Overall, the book did bore me a little and I wouldn’t recommend it for those you dislike the concept of insta-love or even many who dislike books about sickness. However, the ending is worth holding out for in many ways and gives the book a whole new look and feel.
In all honesty, I did not enjoy the book in the beginning. It was fairly easy for me to draw a comparison between Hazel Grace Lancaster and Madeleine Whittier and that made the book feel repetitive. I did like Maddy as a character, but that’s only because I liked Hazel too. There is no particular defining trait that makes either of the characters likeable, but they have a certain air of simplicity and practicality that I can relate to. Olly again was a very common boy next door variety for me, but not unlikeable.
The progression of the plot line was pretty slow. It was fairly predictable what would happen i.e. they would fall in love and it would have repercussions. I was least surprised when Maddy decided to run to Hawaii with Olly.

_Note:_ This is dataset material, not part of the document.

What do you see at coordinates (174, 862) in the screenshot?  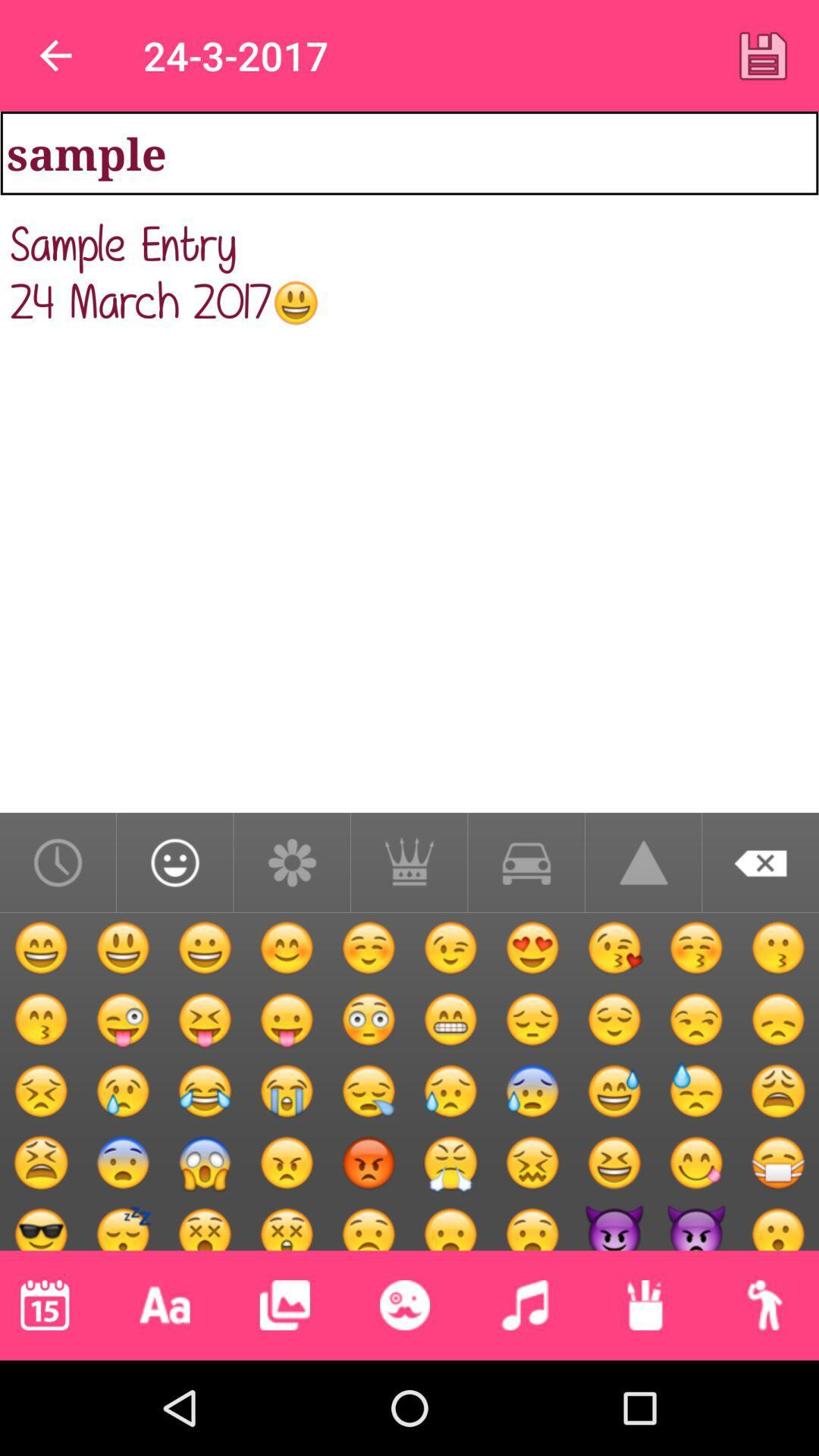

All through the book I presumed that since they wouldn’t want the book to entirely be a copy of TFIOS, the story would progress towards a happy ending, with Maddy’s mom realizing that Maddy and Olly were in love and them learning to live together despite it. A contrary possible story line was each finding things to move on to and living happily ever after. Any of these outcomes would’ve have still made it a total bore.
So naturally, I was taken aback when it turns out that Maddy never had SCID. It provided a certain uniqueness to the book and the story which I love and I would’ve loved to learn more about it from her mother’s point of view, and why she chose to take such drastic measures and lie to her daughter about her disease. I’ve seen many reviews on Goodreads that claim that the ending feels like a cheap out, like they were backing away from the plot itself, but are happy endings really all that bad?
The ending cannot even be termed as happy as it is. Maddy has spent her whole life with her mother alone and to find out that someone so close to you could betray you in this manner has to take a toll on a person. Not to mention, she lost her childhood and this definitely will affect her in her adult years.
Going slightly off topic here, lately among my own friends, I’ve found that many dislike happy endings because they seem “unrealistic” and that troubles me because for me, books are an escape from reality. My life is fantastic in itself but sometimes when you’re absorbed in a book and see the possibility of a happy ending, it gives you more hope for the future.
I’m not against sad endings – all I’m saying is give happy endings a chance.
In any case coming back to the book, the redeeming factor of the book for me definitely was the plot twist. It might’ve been fairly predictable for some but it was completely shocking for me and it made me enjoy the book all the more
And that’s all there is to say about Everything Everything by Nicola Yoon. Thanks a lot and have a great day!